▸ WORK ORDER:
Return all lines from the listing below that include the word "icon".

▸ TASK INPUTS:
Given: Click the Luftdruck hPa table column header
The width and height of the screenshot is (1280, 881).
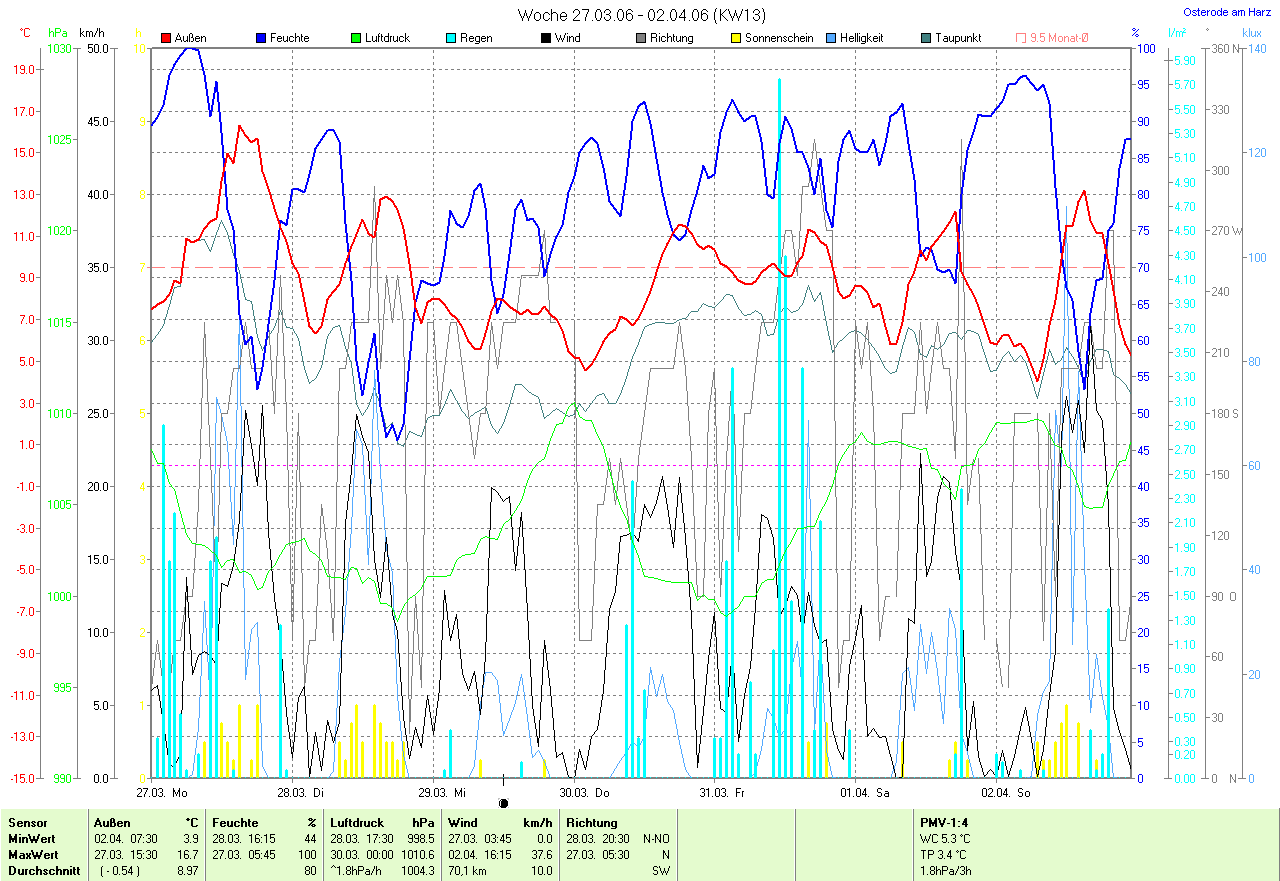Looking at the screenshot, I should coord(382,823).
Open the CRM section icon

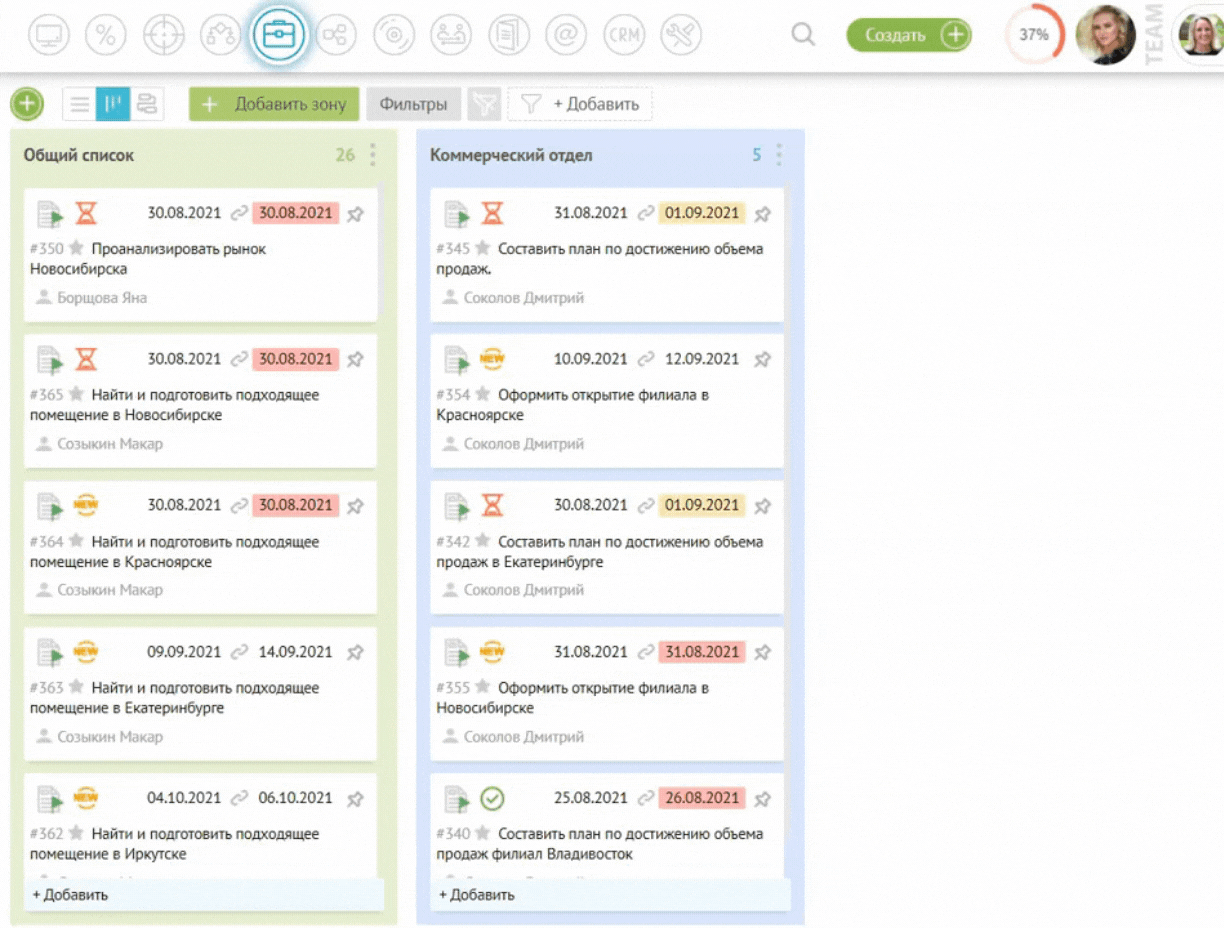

* * *

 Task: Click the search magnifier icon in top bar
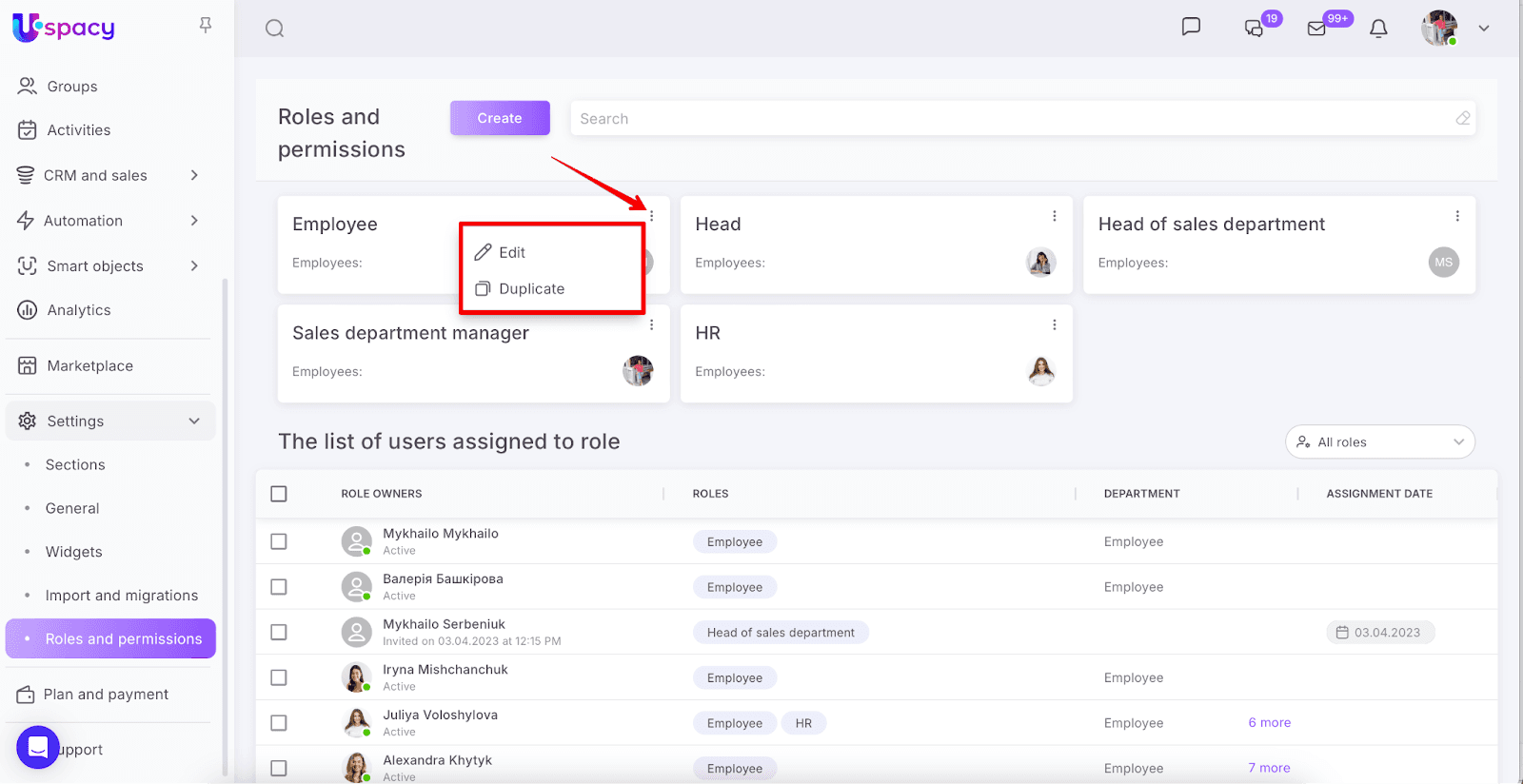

* * *

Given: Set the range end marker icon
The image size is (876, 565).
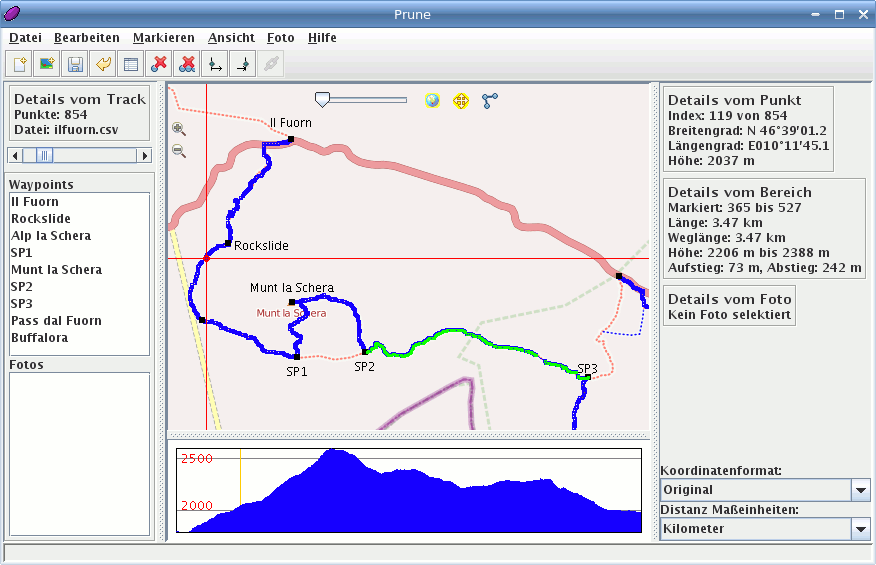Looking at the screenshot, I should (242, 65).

▸ SOLUTION FOR THIS EXERCISE:
Open the CRM section icon
 Task: Click the search magnifier icon in top bar
Given: Set the range end marker icon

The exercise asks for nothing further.